Excerpted text »

Overview of California’s Medical Malpractice Laws

Medically reviewed by: lacolon2016

Overview of California’s Medical Malpractice LawsMedical malpractice means that a medical professional has breached the standard of care during the course of providing treatment to a patient. As far as the law is concerned, that breach of care must cause harm to the patient in some way, for that patient to be able to sue for medical malpractice.

This definition—and the possible resulting court case—differs somewhat from state to state, either adding clauses, removing them, or otherwise altering the base understanding of what medical malpractice entails in some way. California, as one of the largest states in the union, has a set of very specific definitions and laws that apply to the arbitration of medical malpractice laws.

Time to File Suit

In the state of California, a patient has one year from the point of the discovery of malpractice, or three years from the onset of the injury to file a lawsuit, whichever comes first. In the case of wrongful death, California’s statute of limitations gives family members two years to file their case.

Recorded data »
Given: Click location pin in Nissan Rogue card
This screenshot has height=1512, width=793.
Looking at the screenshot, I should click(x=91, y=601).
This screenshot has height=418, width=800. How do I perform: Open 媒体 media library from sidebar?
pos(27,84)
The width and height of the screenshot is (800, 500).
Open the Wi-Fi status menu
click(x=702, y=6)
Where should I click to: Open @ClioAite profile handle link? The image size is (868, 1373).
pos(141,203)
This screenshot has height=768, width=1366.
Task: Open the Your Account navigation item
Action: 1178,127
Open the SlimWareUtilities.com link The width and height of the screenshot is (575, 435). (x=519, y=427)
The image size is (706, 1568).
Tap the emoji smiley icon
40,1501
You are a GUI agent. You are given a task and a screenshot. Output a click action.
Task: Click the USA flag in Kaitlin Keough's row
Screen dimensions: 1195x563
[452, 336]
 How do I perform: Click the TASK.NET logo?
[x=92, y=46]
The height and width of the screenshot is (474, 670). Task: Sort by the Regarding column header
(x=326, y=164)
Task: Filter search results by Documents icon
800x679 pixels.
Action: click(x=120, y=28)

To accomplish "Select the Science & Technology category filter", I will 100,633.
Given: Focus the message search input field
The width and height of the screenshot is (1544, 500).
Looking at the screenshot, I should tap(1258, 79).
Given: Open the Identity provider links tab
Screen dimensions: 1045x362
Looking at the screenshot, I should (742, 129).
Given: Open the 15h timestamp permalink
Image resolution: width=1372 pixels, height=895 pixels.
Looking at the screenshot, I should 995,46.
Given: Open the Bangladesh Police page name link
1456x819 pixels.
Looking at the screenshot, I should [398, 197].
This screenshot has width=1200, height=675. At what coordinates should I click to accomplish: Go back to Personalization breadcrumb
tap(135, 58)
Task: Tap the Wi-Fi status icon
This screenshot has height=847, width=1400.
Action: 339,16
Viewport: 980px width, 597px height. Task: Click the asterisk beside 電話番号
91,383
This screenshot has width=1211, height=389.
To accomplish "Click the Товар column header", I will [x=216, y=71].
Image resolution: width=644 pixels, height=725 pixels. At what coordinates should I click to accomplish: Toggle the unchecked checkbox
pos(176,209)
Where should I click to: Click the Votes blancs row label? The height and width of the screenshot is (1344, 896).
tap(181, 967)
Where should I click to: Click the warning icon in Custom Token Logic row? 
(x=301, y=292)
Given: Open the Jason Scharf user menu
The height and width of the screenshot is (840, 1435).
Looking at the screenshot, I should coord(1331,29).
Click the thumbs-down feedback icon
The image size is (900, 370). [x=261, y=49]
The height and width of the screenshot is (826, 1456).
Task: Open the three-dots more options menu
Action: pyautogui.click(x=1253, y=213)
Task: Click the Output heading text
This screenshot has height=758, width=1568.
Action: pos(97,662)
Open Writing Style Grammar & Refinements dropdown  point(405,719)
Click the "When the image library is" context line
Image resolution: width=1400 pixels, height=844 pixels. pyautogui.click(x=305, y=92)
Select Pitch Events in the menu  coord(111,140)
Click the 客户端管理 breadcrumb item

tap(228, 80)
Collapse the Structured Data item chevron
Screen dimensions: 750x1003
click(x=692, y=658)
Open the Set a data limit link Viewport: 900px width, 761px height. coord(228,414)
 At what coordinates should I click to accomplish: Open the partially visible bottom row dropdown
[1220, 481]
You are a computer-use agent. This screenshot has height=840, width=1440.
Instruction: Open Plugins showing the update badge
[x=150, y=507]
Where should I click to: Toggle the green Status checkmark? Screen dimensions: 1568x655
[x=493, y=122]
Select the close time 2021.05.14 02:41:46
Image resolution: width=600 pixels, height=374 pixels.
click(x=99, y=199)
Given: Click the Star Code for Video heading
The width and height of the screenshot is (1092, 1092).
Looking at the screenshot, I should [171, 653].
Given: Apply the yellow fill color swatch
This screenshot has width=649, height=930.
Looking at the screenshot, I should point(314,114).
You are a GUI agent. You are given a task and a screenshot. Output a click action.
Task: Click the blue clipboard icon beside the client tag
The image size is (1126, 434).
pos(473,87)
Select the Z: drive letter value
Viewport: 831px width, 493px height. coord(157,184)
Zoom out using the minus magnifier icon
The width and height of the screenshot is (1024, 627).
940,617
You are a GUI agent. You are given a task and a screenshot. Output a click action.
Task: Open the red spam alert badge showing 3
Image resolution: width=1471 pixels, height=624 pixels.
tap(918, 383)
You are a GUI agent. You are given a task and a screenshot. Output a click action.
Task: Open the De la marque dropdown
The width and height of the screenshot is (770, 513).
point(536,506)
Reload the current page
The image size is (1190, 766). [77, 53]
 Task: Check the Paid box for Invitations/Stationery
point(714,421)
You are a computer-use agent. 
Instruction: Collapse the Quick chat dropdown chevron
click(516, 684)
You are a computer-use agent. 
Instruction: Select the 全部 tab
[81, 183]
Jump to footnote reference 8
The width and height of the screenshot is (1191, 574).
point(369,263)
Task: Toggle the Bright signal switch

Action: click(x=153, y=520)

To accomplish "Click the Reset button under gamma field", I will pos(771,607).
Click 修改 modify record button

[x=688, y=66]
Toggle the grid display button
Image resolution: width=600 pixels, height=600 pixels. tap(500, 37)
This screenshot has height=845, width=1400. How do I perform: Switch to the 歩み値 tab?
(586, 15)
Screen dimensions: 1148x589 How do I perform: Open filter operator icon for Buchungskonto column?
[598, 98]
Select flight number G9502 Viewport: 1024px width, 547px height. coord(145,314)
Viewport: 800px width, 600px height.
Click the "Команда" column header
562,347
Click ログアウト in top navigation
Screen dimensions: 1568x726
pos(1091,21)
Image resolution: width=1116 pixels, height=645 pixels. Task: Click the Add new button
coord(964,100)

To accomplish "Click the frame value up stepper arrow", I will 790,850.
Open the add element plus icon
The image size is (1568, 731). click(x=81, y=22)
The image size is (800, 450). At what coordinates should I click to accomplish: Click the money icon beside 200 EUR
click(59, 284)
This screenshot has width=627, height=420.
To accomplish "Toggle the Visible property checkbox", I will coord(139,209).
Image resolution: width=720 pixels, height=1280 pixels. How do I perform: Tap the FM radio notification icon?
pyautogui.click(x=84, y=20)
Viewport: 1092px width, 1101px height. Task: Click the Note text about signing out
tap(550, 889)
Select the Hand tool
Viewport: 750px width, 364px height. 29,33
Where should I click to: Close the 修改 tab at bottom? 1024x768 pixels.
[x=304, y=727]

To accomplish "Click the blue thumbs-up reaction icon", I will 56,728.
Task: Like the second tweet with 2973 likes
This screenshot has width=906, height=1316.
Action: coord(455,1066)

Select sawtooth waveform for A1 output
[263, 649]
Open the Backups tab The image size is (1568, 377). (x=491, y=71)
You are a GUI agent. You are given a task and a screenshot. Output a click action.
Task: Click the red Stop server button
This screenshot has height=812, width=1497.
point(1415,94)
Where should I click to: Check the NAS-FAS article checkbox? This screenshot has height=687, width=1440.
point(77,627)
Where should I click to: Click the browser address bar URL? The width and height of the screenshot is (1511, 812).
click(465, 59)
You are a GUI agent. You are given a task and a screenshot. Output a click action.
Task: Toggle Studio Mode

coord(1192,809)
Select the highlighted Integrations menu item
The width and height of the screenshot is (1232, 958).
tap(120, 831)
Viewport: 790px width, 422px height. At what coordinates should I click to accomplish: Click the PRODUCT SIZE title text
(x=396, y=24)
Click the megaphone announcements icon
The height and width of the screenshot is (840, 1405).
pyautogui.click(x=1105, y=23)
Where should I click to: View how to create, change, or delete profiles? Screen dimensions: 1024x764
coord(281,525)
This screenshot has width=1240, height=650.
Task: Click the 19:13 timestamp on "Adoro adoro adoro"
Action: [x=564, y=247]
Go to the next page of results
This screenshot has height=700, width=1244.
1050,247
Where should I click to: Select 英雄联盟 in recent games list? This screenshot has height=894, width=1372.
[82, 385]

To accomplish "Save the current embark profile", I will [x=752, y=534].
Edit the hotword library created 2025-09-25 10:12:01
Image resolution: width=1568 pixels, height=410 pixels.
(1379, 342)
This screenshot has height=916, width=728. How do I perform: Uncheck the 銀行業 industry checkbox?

What the exercise asks »
Write out the passage from the overview of California's medical malpractice laws word for word, starting at "This definition—and the" and ending at "file their case.". The items can be set aside; they are not needed here.

Exercise solution »
This definition—and the possible resulting court case—differs somewhat from state to state, either adding clauses, removing them, or otherwise altering the base understanding of what medical malpractice entails in some way. California, as one of the largest states in the union, has a set of very specific definitions and laws that apply to the arbitration of medical malpractice laws.

Time to File Suit

In the state of California, a patient has one year from the point of the discovery of malpractice, or three years from the onset of the injury to file a lawsuit, whichever comes first. In the case of wrongful death, California’s statute of limitations gives family members two years to file their case.